Will Sales of Nissan Used Cars Decline in the African Markets?
The increase in per capita income and the huge demand for used cars have made many international car manufacturers interested in Kenya. However, the country’s authorities have now focused on developing an auto-manufacturing industry. For this reason, executives from Nissan Motor Co. and Ford Motor Co. have recently led a group of carmakers to have a talk with the lawmakers. Let’s take a look if it will affect the sales of Nissan used cars or other secondhand vehicles from various brands.
The Market of Used Cars in Kenya
The demand for used cars in very high in the country. With the growth in per capita income, a significant number of middle-class families has become able to purchase their own cars. The demand for Japanese secondhand automobiles, especially Toyota and Nissan used cars, is very strong and steadily growing.

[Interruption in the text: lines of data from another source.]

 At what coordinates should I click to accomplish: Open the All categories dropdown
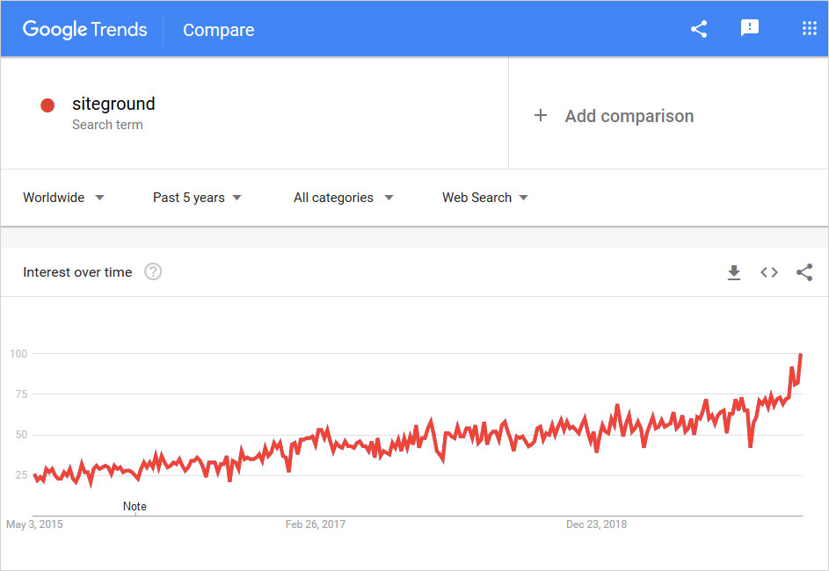(343, 198)
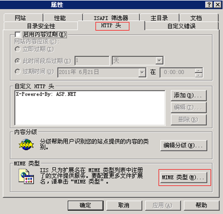
Task: Expand the expiration date dropdown arrow
Action: point(142,72)
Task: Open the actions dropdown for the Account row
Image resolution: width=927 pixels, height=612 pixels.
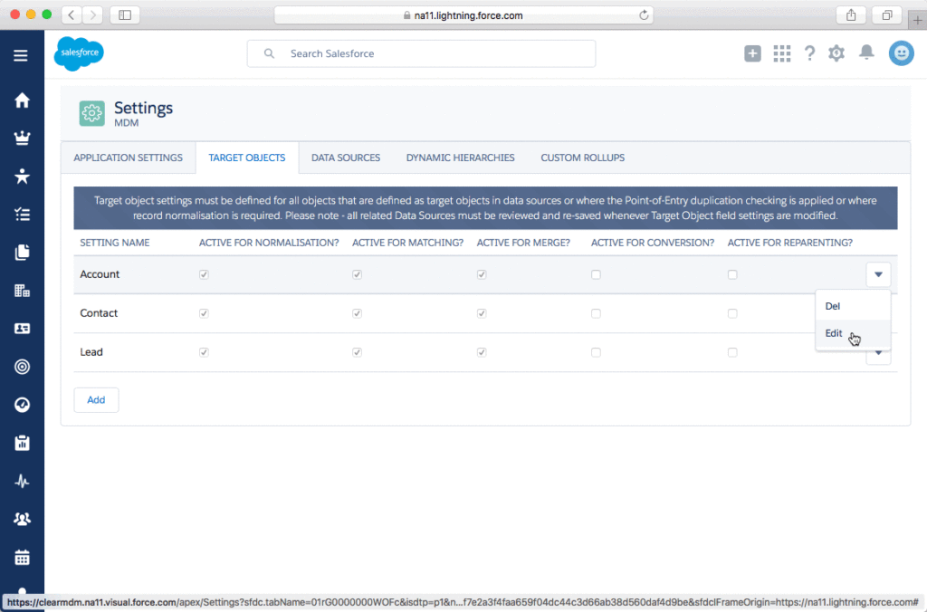Action: point(877,274)
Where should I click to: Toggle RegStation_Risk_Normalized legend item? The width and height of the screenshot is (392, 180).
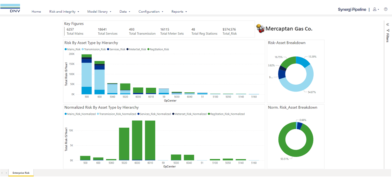click(226, 114)
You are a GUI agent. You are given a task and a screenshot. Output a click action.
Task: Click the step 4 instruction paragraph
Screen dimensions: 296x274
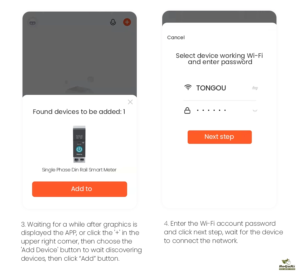click(223, 232)
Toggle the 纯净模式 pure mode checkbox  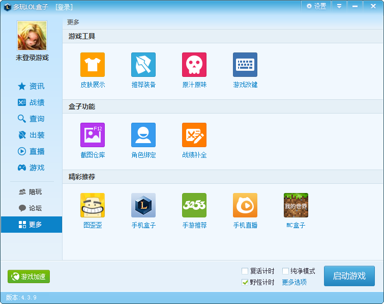[x=286, y=271]
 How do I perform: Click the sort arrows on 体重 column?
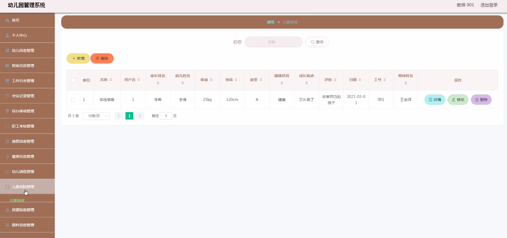point(211,80)
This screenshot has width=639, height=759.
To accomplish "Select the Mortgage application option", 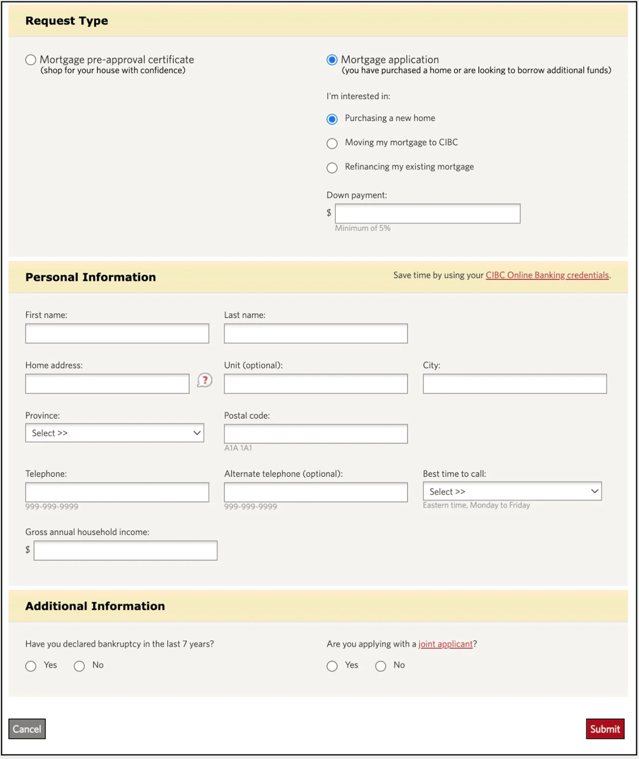I will click(331, 59).
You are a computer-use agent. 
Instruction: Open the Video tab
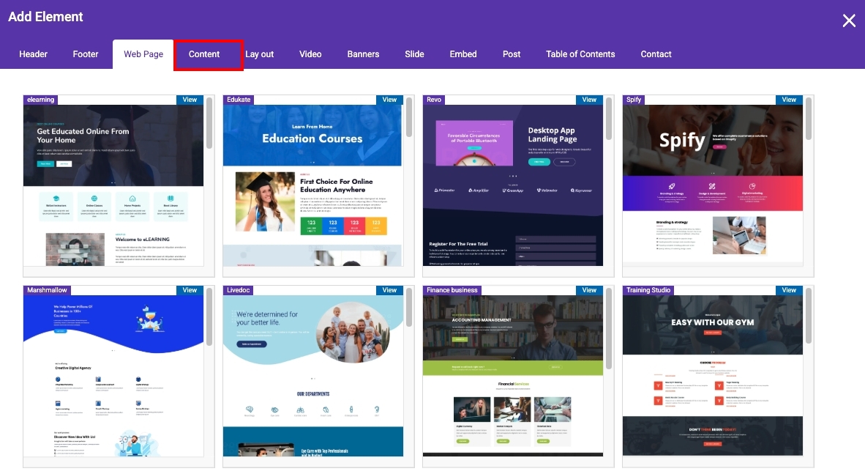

Most of the retailers in the country sell pre-owned vehicles, and almost all of them have an excellent collection of used Nissan automobiles. In fact, nearly all the dealers who import brand new cars from various international companies also have outlets for used autos.
The Condition of the Automobile Industry in Africa
African governments have recently shown interest in building vehicles locally. As a result, the African Association of Automobile Manufacturers (AAAM), which includes many international brands as its members, has stepped up to capitalize on the opportunity.

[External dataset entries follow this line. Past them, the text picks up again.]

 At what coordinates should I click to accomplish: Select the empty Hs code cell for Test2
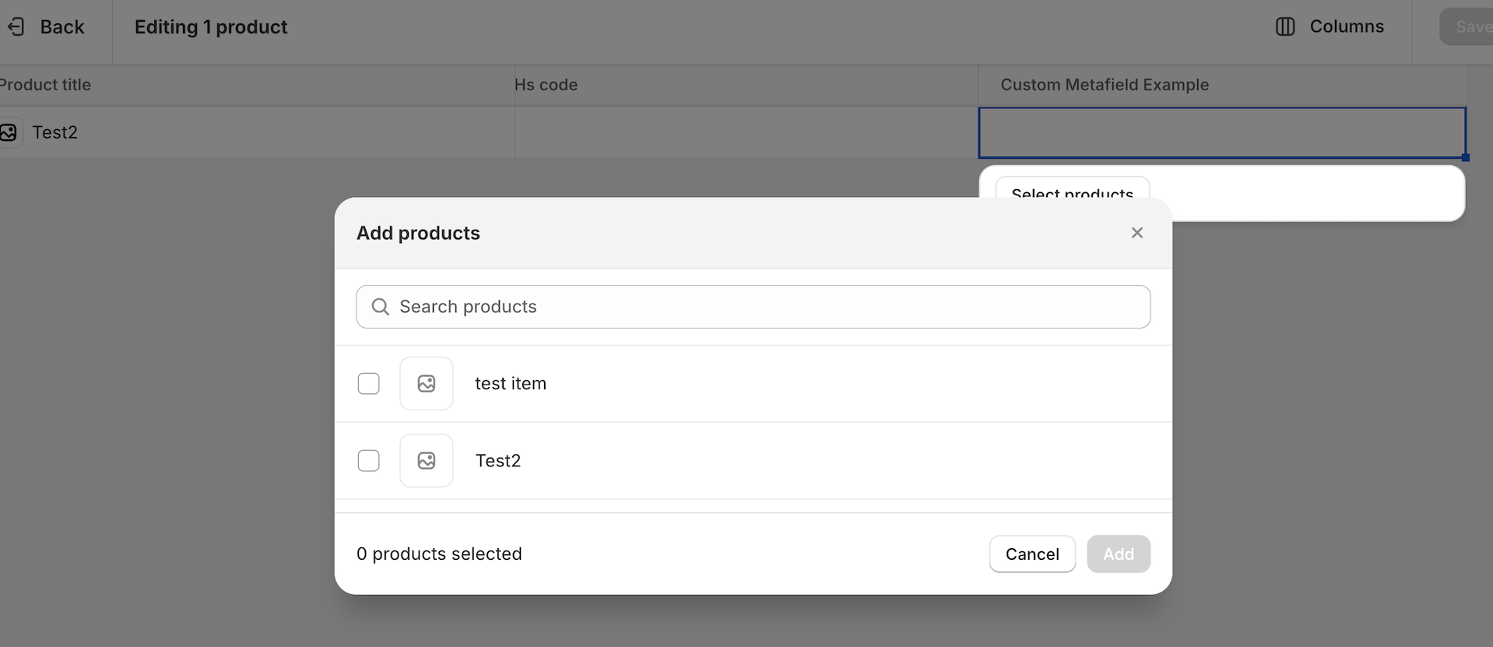pos(746,132)
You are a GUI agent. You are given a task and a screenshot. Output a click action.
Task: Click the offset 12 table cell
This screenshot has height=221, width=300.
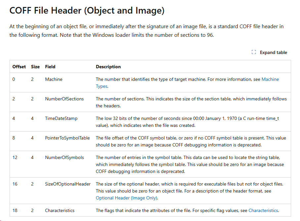pos(15,157)
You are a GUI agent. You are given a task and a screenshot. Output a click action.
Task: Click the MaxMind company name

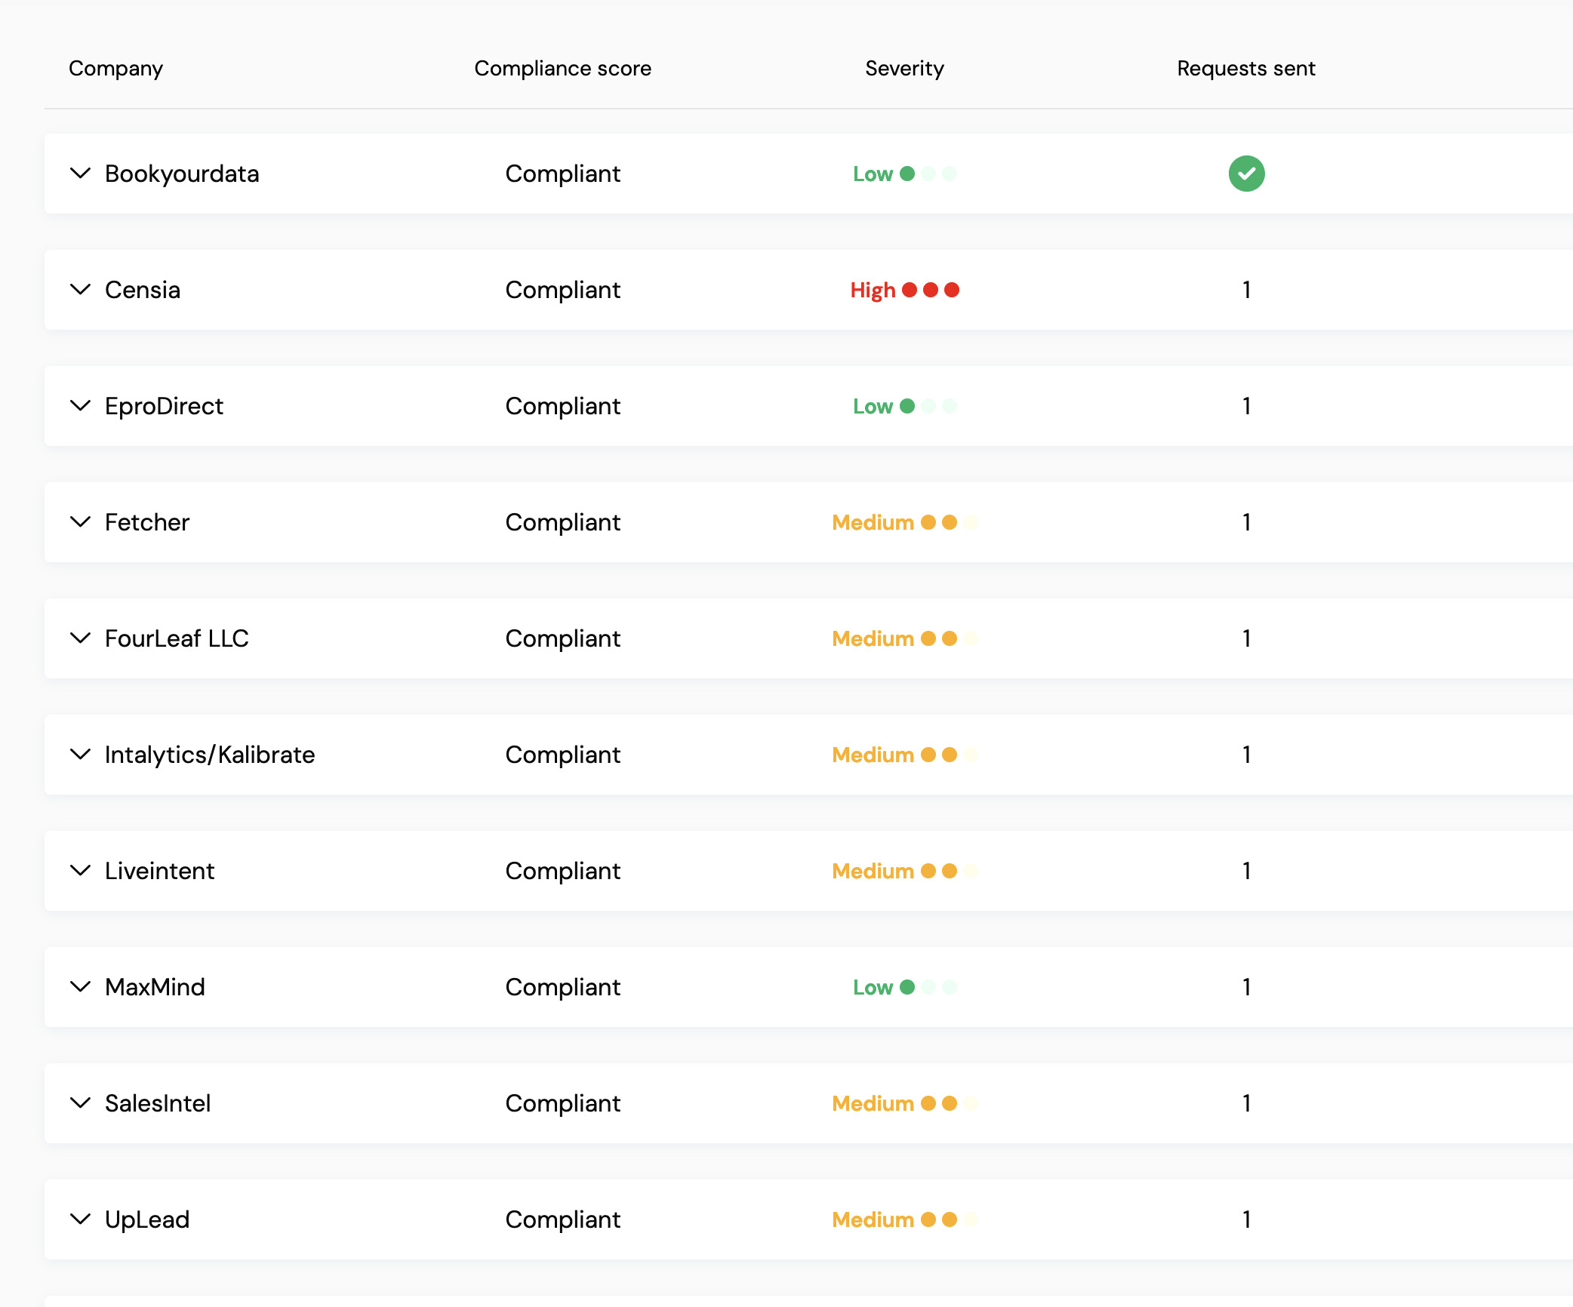pos(155,987)
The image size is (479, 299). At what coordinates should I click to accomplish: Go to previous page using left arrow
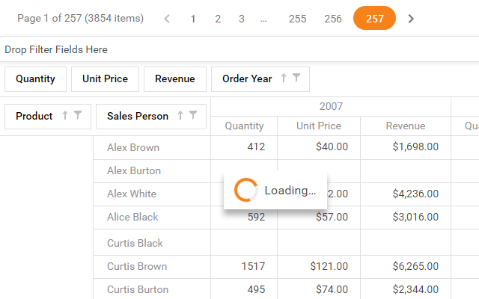(167, 19)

Apart from Kenya, talks are ongoing with the Nigerian officials too. Besides, a handful of other African countries including Egypt, Algeria, and Angola also have shown interest in building their own automotive industries.

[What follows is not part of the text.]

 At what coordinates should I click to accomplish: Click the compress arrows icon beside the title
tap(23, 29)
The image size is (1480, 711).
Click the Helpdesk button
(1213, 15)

The Nigerian officials want to limit the import of barely used secondhand cars in an effort to boost the industries for manufacturing and parts supplying. Besides, they are also mulling over the idea of charging higher tariffs for old vehicles aged between 1 to 5 years. However, they still have no plans for vehicles older than that age limit because those are the only affordable alternatives for many Nigerians.
The Future of Used Cars in Africa
The full-scale manufacturing of new automobiles is still a long way to go in the African countries because of poor infrastructure, shortage of financing options, and a high volume of imported secondhand vehicles.
The automakers including Ford and Nissan have already started assembling vehicles from imported kits in Nigeria but at lower volumes.
Volkswagen has begun their mission of assembling 1,000 cars per year from January this year in Kenya. So, a full-scale production will take several years even if the right policies and incentives are in place.
In the meantime, Nissan used cars along with secondhand vehicles from other Japanese brands will continue having strong sales in African markets.